Reed is such a confident, capable, appealing person - one who has taken such control of her life - that viewers are required to expend zero energy on feeling her pain. Even at her high school reunion in Montana, everyone accepts her for who she is (although one woman questions her lesbian relationship). Her old best friend, her co-star on the football team - her mother (Reed says her father, no longer alive, was totally supportive) - seem unconcerned about her life change.

All of the emotional energy in the film is drained by her relationship with her brother Marc, who was adopted into the same family just before Kimberly was born. She turned into a tall, smart, good-looking football star, while Marc was left back to be in the same class as Paul McKerrow, Kimberly's former self, where Marc suffered in every way by comparison.

On top of this, Marc - in his twenties - had a serious accident and brain surgery. Although he has a wife and beautiful child, Marc seems to have no other life sustaining activity. As a result - at the reunion and everywhere else in the film - he spends his time justifying himself and his life.

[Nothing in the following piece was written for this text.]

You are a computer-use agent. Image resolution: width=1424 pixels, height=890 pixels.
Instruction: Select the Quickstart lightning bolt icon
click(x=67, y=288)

The one schoolmate remembrance of Marc's time is Helena, and concerns his reneging on his obligations in re an accident with the other kid's car.

Thus it is Marc's story that is painful - especially when it forces him into rages directed at Kimberly. Marc barely seems to notice his sister was formerly his brother - other than recalling how Paul is related to his emotional scars. Marc is in the habit of pulling out a box of pictures of his family - because the family's success (a third brother is an architect) represents his greatest achievement. Since these contain photos of Paul, for once Kimberly is moved to chastise the fragile brother with whom she usually walks on shells - "Instead of pulling out 200 pictures when you meet someone, how about only using 190, and leaving the ones of me out?" (Typically, the experience causes the reflective Kimberly to realize she has to come to grips with her past.)

Into this mix, one of those events occurs that would be considered a wretched excess if it were fiction. In tracing his birth mother, Marc discovers that she was the daughter of Orson Welles and Rita Hayworth - then she died before he could meet her!!!! The filmmaker is more affected by the discovery than Marc, since Welles is a hero of hers. Kimberly eagerly accompanies Marc to Croatia where Welles' late-life partner, Oja Kodar, invites the brother. The event allows the brother temporarily to bask in the reflected glory of one of the world's great filmmakers, and otherwise seems to mean nothing to him. In one scene, Kimberly anxiously coaches Marc through an interview for a film about Welles.

And so Ms. Reed labors on trying to fix their relationship. I left before the end of the film when Ms Reed visits Marc in order to take a family truck back to her mother. Marc get it into his head late at night to fix the gas gauge, which was a crazy and impossible idea. Kimberly's overall competence would easily enable her to deal with the broken gauge on the long trip from Seattle to Montana, for which she intends to embark very early the next morning. As she firmly but gently insists on leaving, Marc goes totally off on one last (for me) frenzy of anger - you could hear Marc's rage in the lobby.

Psychologically, the one area where Marc - accidents notwithstanding - might be able to consider himself superior to Kimberly is with cars. Her discounting this expertise enrages a man who has so little in life.

And so - despite Kimberly's gender change, despite the Wellesian connection, despite the beauty of Montana and the general kindness and acceptance of virtually all of the people in the film - this excruciating movie drove me out of the theater.